[Pixel coordinate grounding data]
BEGIN

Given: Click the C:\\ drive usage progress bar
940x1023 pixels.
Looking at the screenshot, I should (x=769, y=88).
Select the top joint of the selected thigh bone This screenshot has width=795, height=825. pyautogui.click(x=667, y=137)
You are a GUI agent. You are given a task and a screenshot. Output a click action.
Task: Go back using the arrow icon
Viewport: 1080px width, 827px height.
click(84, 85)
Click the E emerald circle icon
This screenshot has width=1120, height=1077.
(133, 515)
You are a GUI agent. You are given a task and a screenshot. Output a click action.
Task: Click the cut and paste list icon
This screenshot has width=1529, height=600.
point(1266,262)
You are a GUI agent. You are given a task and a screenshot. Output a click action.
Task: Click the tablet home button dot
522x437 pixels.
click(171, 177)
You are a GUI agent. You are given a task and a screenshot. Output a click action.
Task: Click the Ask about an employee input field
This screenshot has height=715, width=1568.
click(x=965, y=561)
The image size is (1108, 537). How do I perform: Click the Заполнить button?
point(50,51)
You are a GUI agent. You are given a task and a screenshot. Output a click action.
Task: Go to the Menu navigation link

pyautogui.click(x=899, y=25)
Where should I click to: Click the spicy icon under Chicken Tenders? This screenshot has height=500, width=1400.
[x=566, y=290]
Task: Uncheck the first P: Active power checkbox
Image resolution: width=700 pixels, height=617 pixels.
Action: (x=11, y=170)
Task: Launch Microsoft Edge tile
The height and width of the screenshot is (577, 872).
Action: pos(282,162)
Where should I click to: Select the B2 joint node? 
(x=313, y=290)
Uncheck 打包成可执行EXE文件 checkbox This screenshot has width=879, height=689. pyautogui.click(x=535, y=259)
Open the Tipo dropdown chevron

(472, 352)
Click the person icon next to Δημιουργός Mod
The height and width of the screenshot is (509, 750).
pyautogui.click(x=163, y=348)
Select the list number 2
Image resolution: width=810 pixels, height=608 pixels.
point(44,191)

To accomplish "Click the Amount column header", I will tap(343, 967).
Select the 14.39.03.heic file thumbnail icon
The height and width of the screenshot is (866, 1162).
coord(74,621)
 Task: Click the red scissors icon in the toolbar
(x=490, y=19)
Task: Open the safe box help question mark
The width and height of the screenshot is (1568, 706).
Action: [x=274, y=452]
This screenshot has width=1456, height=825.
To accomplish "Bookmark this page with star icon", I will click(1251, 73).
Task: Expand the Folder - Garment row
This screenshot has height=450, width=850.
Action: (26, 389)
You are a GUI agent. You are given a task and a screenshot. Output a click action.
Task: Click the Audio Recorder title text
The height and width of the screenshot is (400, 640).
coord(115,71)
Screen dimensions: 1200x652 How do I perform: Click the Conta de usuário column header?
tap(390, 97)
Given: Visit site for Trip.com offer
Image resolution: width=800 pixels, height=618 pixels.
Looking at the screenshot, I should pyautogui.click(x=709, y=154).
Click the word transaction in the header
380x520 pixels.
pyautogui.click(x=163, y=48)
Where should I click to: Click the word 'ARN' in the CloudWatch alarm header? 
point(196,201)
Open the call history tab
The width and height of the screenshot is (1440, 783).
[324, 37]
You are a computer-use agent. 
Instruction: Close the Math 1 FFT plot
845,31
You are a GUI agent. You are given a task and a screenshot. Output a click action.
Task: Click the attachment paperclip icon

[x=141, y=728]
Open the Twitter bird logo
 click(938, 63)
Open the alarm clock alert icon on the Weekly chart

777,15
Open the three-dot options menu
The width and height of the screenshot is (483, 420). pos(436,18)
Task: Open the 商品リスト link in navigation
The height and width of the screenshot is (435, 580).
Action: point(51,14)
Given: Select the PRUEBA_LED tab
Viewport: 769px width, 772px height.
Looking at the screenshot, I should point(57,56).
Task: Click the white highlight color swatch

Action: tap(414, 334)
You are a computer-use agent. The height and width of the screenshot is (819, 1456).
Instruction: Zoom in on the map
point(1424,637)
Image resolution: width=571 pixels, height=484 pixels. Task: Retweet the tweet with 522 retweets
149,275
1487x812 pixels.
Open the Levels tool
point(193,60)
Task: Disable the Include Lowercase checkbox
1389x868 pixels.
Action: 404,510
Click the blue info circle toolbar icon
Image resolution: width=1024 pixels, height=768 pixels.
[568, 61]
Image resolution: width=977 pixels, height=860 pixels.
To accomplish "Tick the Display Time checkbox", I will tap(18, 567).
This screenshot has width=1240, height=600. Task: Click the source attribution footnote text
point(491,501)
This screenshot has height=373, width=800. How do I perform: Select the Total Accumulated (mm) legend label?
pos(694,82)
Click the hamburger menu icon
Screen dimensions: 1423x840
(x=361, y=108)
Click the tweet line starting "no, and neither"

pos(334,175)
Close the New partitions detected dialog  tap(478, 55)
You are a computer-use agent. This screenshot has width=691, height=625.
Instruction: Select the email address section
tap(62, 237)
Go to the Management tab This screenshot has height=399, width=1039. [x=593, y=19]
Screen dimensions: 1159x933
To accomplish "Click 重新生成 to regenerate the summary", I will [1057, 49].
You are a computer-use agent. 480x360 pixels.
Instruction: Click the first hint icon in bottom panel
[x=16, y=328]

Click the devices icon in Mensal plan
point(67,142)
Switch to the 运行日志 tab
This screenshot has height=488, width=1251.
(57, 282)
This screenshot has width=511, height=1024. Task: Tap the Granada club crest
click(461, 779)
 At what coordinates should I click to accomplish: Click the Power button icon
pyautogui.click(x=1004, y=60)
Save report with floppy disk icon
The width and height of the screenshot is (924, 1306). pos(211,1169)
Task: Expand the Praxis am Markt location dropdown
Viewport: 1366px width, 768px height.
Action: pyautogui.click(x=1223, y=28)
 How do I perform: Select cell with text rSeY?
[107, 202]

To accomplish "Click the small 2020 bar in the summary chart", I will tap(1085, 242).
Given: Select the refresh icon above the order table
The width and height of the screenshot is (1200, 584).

END

**Task details**
Report back every line of the entries in which "Expand" occurs.

**Answer area**
Task: Expand the Folder - Garment row
Task: Expand the Praxis am Markt location dropdown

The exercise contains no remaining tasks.